April 2021 is a month for the record books. Central Valley Project (CVP) operations of the Shasta-Trinity Division were beyond the pale. Water year 2021 began as a critical drought year after a dry year, with everyone scrambling to save the winter-run salmon in the Sacramento River below Shasta and provide water for downstream CVP contractors. The two opposing goals have proven impossible to meet. With no approved operations plan, the US Bureau of Reclamation (Reclamation) moved ahead to fulfill its water contractor needs at the expense of the federally-and state-listed endangered winter-run salmon, other fisheries, and carryover storage for 2022.

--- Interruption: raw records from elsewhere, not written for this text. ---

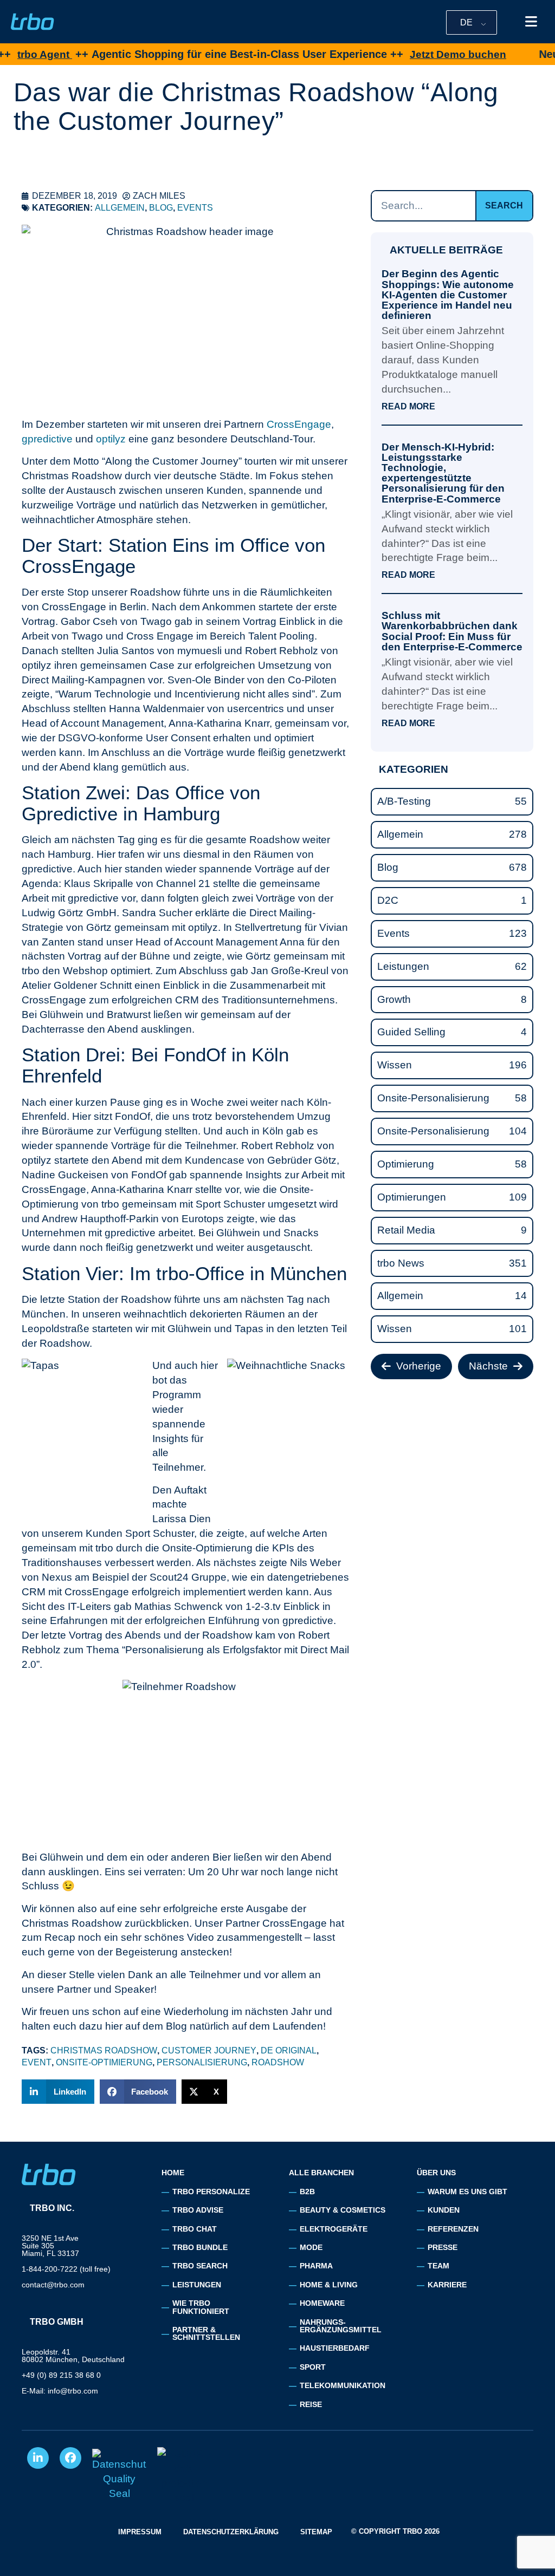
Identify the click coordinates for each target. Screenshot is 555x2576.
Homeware (322, 2303)
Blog (161, 207)
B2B (307, 2191)
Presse (442, 2247)
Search (504, 205)
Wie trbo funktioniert (200, 2307)
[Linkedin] (38, 2458)
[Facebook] (70, 2458)
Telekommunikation (342, 2385)
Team (438, 2265)
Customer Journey (209, 2050)
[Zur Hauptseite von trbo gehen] (32, 22)
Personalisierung (202, 2062)
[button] (58, 2091)
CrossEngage (299, 424)
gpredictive (47, 439)
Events (195, 207)
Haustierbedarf (335, 2348)
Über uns (436, 2172)
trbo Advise (197, 2210)
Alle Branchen (321, 2172)
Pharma (316, 2265)
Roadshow (277, 2062)
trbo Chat (194, 2229)
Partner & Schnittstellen (206, 2333)
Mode (311, 2247)
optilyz (111, 439)
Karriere (447, 2284)
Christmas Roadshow (103, 2050)
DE (466, 22)
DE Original (289, 2050)
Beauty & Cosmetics (342, 2210)
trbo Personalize (211, 2191)
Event (36, 2062)
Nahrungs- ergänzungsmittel (341, 2326)
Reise (311, 2404)
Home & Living (329, 2284)
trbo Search (200, 2265)
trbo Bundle (200, 2247)
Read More (408, 406)
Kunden (444, 2210)
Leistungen (196, 2284)
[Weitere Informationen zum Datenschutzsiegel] (119, 2476)
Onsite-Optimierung (104, 2062)
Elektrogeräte (333, 2229)
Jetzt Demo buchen (402, 54)
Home (173, 2172)
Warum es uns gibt (467, 2191)
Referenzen (453, 2229)
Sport (313, 2367)
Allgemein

Water releases in April to the Sacramento River below Shasta were significantly higher in 2021 than in the most recent critical drought years 2014 and 2015 (Figure 1). With these higher releases, Shasta storage, which began ahead of 2014, ended up lower than 2014 (Figure 2). As a consequence, Shasta’s cold-water pool has also fallen behind what it was in both 2014 and 2015 (Figure 3). In both 2014 and 2015, releases of warm water from Lake Shasta led to extremely high spring-summer egg mortality, devastating the winter-run spawning year cohort. In both years, the cold-water pool in Shasta simply gave out before the end of summer.
In 2021, water temperatures in the Sacramento River below Shasta have already risen well above the safe level (Figure 4) as Reclamation began releasing warm surface water from Shasta in mid-April to meet contractor demands.1 Reclamation seems to accept sacrificing endangered salmon again in 2021. There has been little mention of the similar fate this year for green and white sturgeon, and for spring-run and fall-run salmon.